-- RECORDS FOR THE TASK start --
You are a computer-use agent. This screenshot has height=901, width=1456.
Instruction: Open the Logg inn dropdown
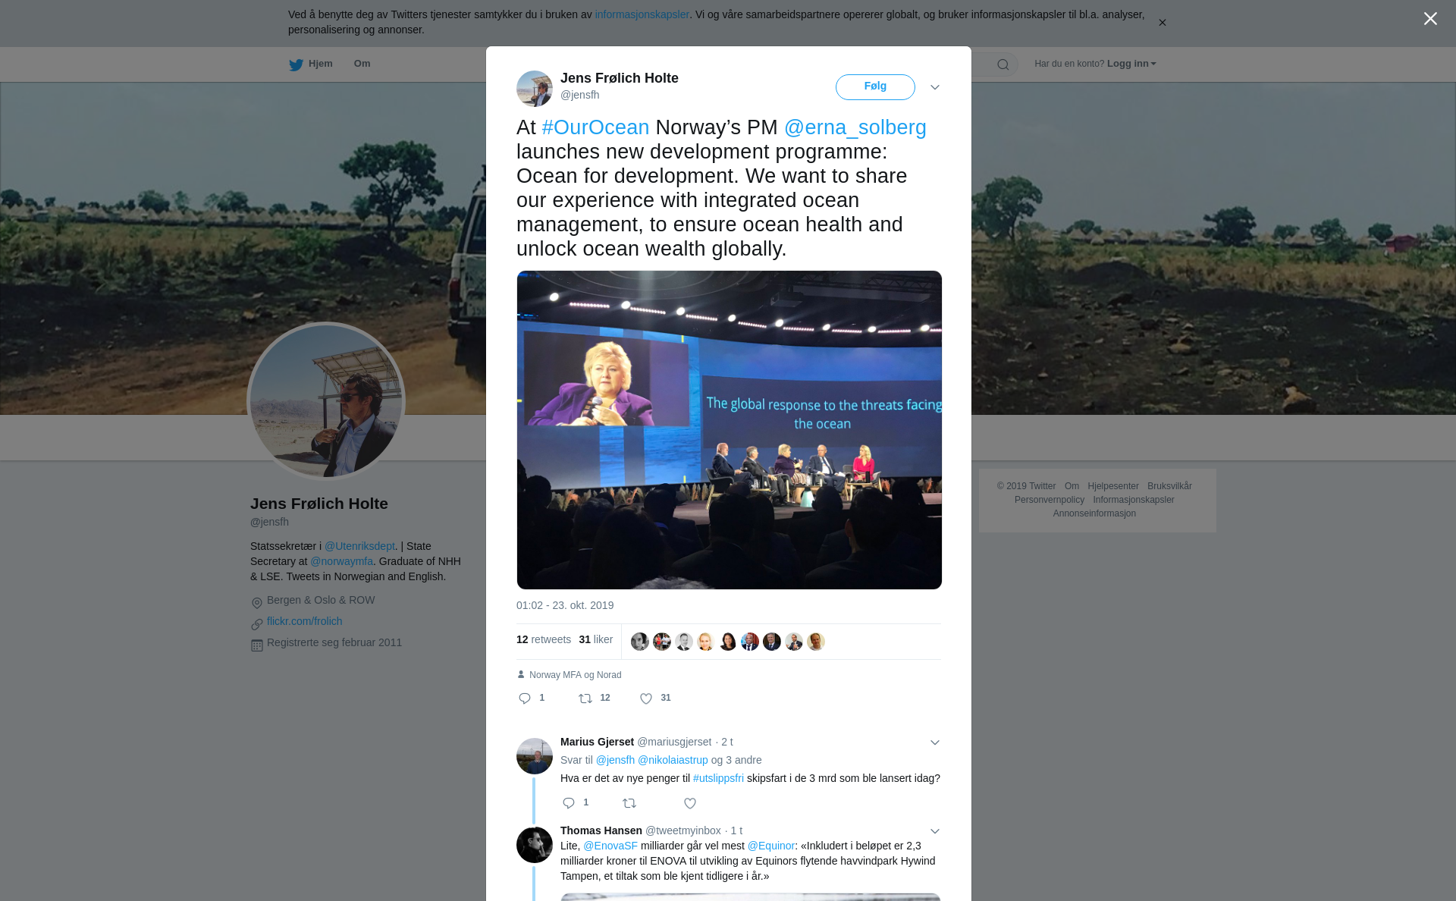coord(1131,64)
-- RECORDS FOR THE TASK end --
-- RECORDS FOR THE TASK start --
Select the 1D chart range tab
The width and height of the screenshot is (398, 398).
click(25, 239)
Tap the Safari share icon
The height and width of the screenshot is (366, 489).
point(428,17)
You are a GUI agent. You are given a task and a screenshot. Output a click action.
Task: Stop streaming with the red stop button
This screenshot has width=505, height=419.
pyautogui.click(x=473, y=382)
-- RECORDS FOR THE TASK end --
-- RECORDS FOR THE TASK start --
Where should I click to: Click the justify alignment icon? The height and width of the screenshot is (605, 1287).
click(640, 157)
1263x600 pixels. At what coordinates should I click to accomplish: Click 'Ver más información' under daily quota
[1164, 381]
-- RECORDS FOR THE TASK end --
• **EXERCISE BRIEF**
Please arrange the data from the line containing "You are a computer-use" through the line containing "coord(1131,64)", inclusive, as a Markdown table with the columns Row and Line, leaving out blank lines and pictures.

• **ANSWER TO THIS EXERCISE**
| Row | Line |
|---|---|
| 1 | You are a computer-use agent. This screenshot has height=901, width=1456. |
| 2 | Instruction: Open the Logg inn dropdown |
| 3 | coord(1131,64) |